Task objective:
Answer these questions using the voice cloning text below.
1. What length and sample rate does XTTSv2 need in a .wav file to clone a voice?
2. Which two demo voices are in the repository?
3. What category does the AlternativeTo listing put it in?

Text excerpt:
=-=-=

Voice cloning. This one’s the community favorite. XTTSv2 supports cloning from a 6-second .wav file at 24000Hz — meaning you can have books narrated in your own voice, or a specific voice you prefer. The demos in the repository include a David Attenborough clone and an ASMR voice, which gives you a sense of the quality ceiling [2].
The AlternativeTo listing [4] categorizes it as “Text to Speech” running on Self-Hosted, Docker, Windows, Mac, and Linux — which covers the deployment reality accurately. It’s not a consumer product. It’s a tool for people comfortable running Python or Docker.

=-=-=

Data entries:

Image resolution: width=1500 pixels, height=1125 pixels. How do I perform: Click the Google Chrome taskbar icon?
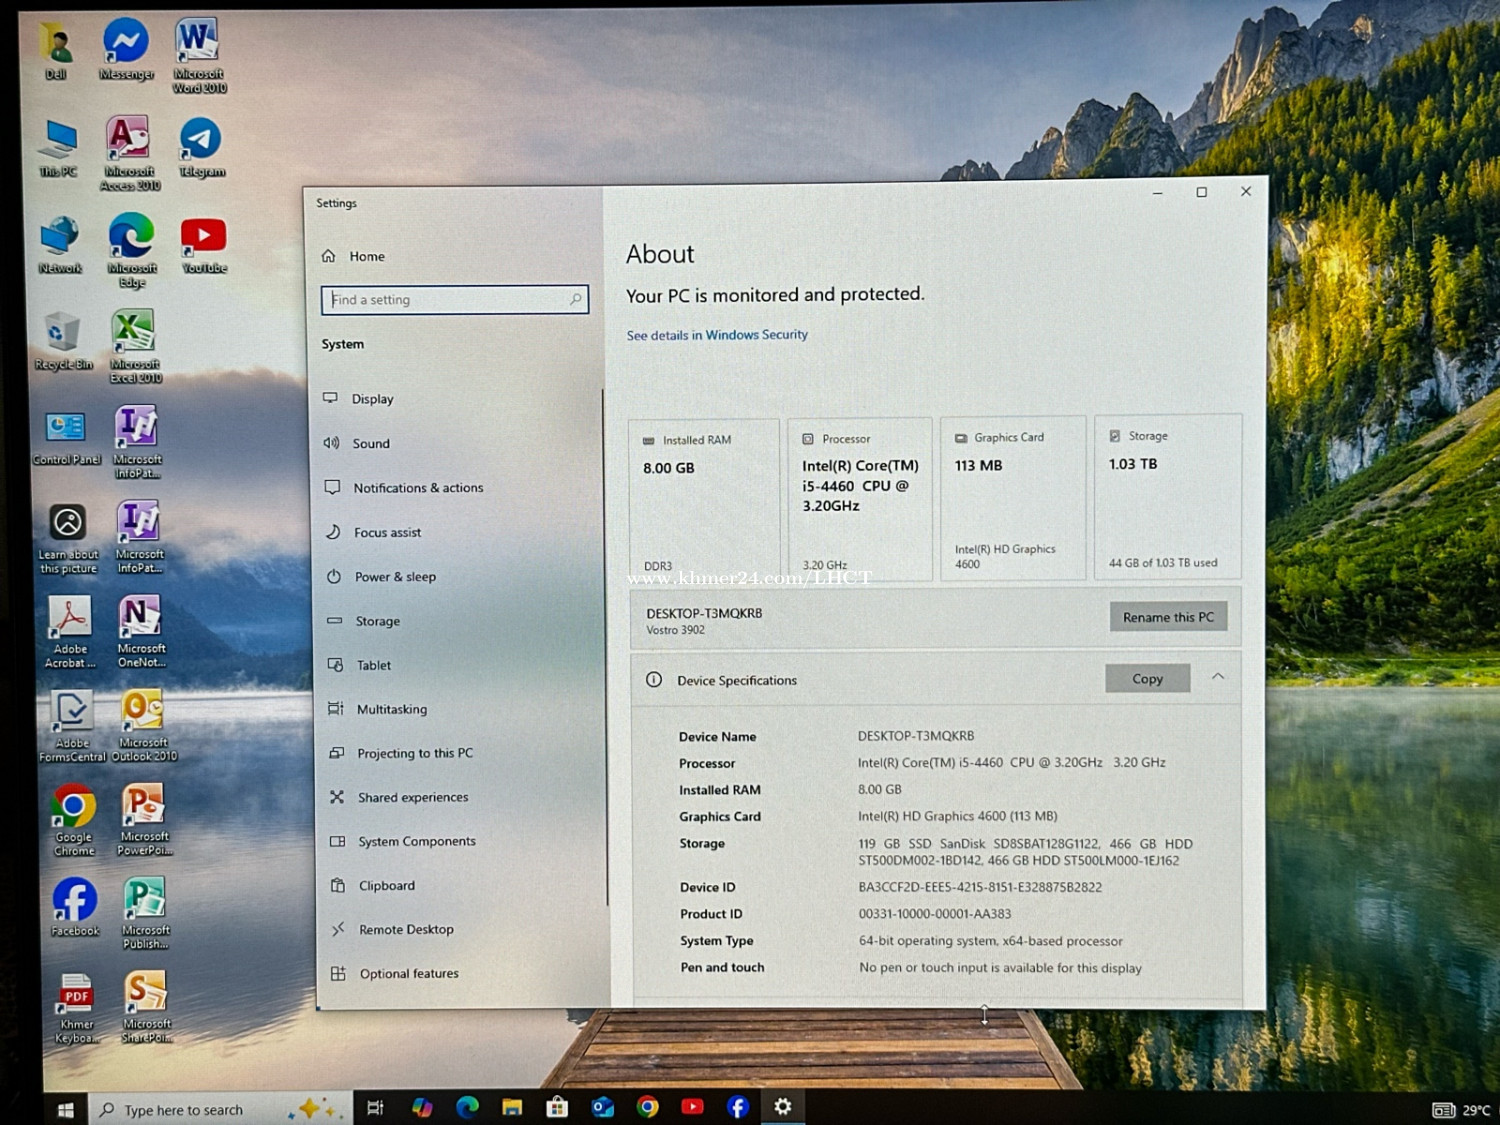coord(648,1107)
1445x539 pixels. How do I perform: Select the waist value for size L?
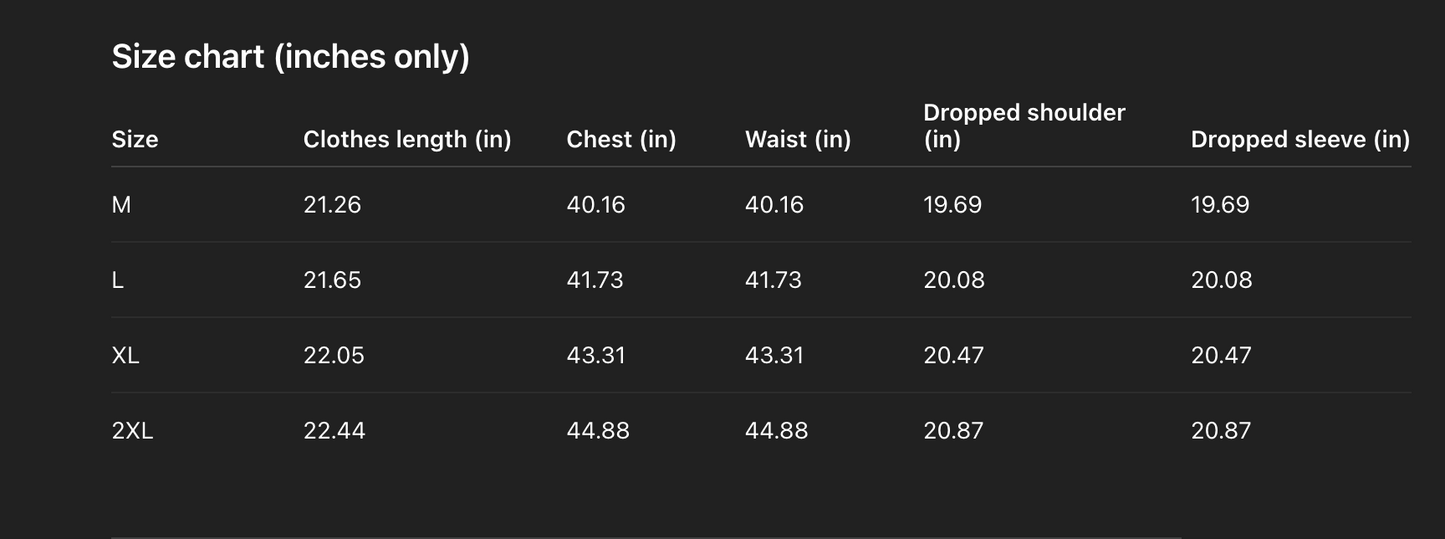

=-=-=

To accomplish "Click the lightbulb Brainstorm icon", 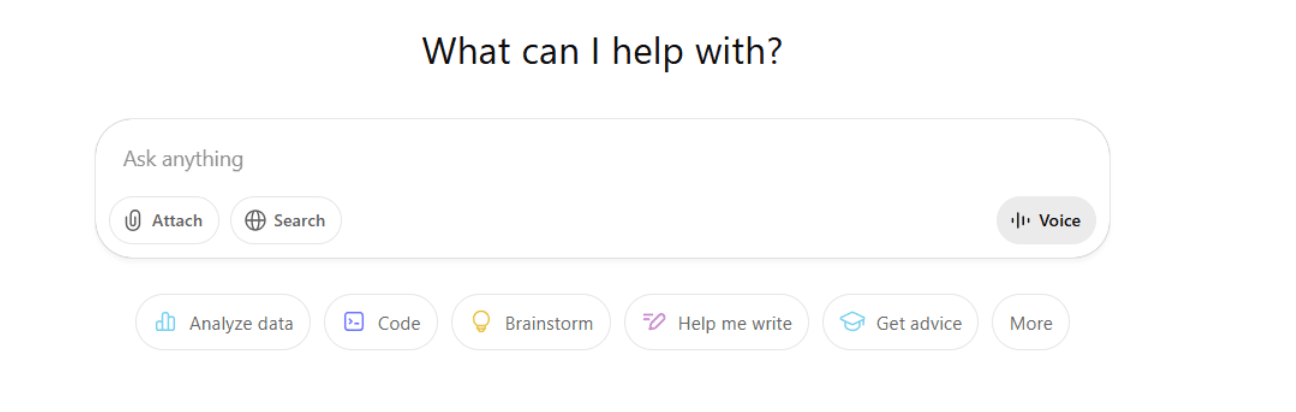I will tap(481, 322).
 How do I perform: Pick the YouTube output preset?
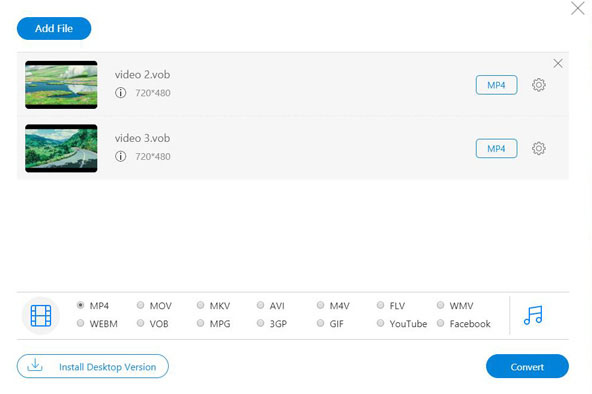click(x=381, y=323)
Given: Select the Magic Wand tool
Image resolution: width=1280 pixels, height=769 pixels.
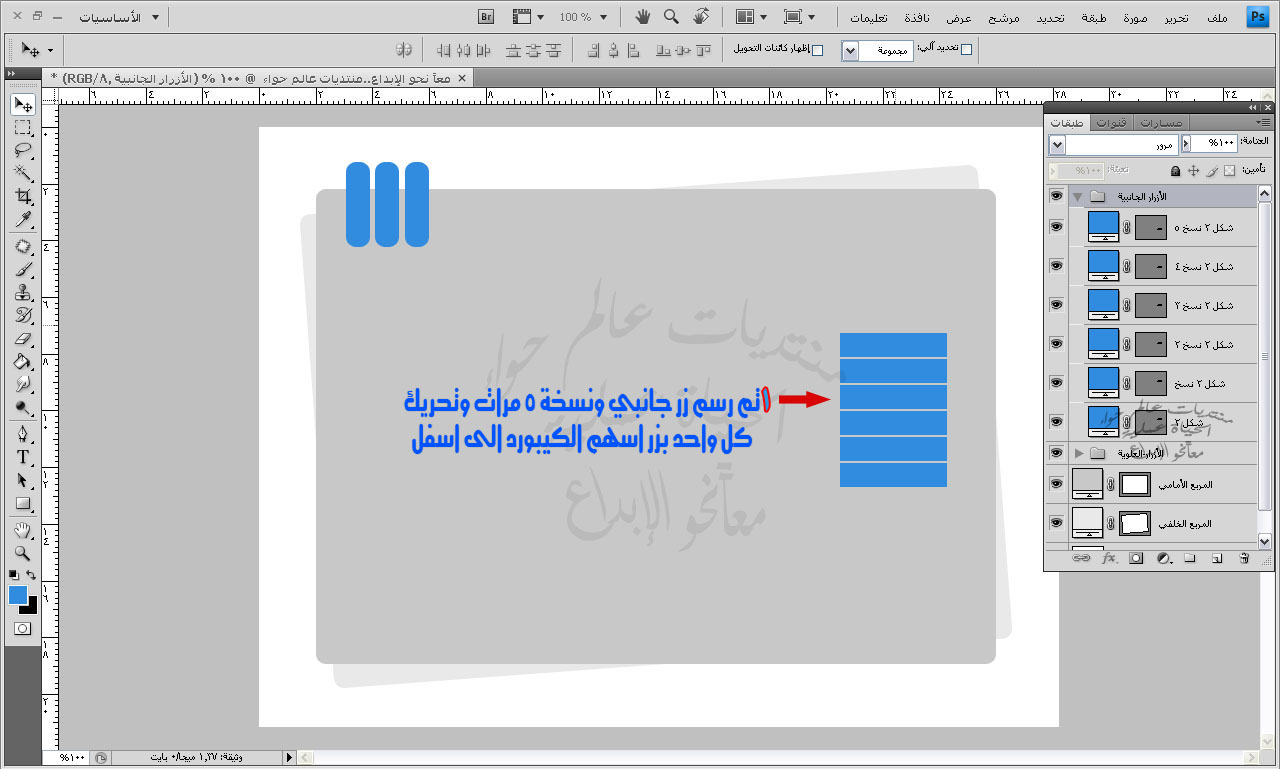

=-=-=

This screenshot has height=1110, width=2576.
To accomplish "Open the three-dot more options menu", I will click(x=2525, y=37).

=-=-=

Answer:
1. A 6-second .wav file at 24000Hz.
2. A David Attenborough clone and an ASMR voice.
3. "Text to Speech."